Istruzioni.
Per favore, elenca tutti i giorni della settimana nominati nel testo fornito, nella forma in cui vi compaiono.

Testo fornito.
Lavoro da sempre, se prendo un impegno lo onoro a qualsiasi costo, faccio tutto ciò che devo e anche di più, per non sbagliare, per non deludere. Per quattro pulciosi soldi, talmente pulciosi che non fanno in tempo a saltare dentro il borsellino che sono già saltati fuori. Il mio conto corrente è come un circo delle pulci, ma molto meno divertente. Cerco da decenni di sopravvivere nel circo delle pulci dei poveri, con risultati piuttosto alterni. Mi alterno tra l’insuccesso e il fallimento con una certa brillante nonchalance. Non ci sono sabati e domeniche: se c’è un dovere esso deve essere compiuto, esso viene prima di tutto. La mia vita fino a lunedì è stata così. Poi si è spezzato qualcosa. Ho fatto un due più due e il risultato è stato desolante: non ho ottenuto niente, non sono diventata niente, anzi sono meno di prima. Dicono che uno dovrebbe fare le cose che fa in primis per se stesso e poi per passione o viceversa. Non capirò mai come faccia la gente a dire certe colossali cazzate senza venire folgorata sull’istante.

Dati disponibili.
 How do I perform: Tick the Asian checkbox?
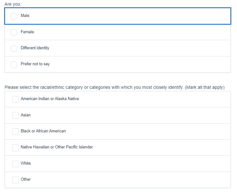click(x=15, y=115)
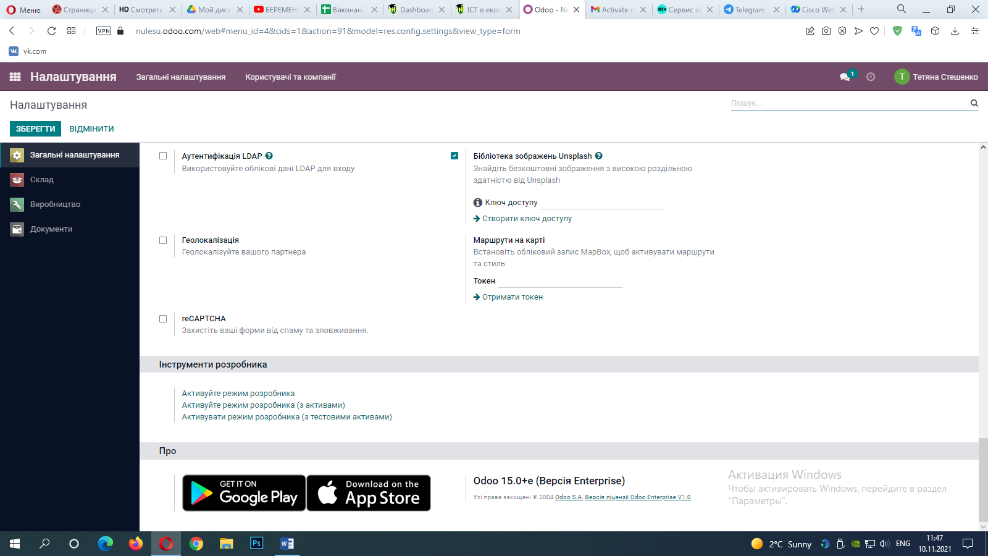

Soluzione.
sabati, domeniche, lunedì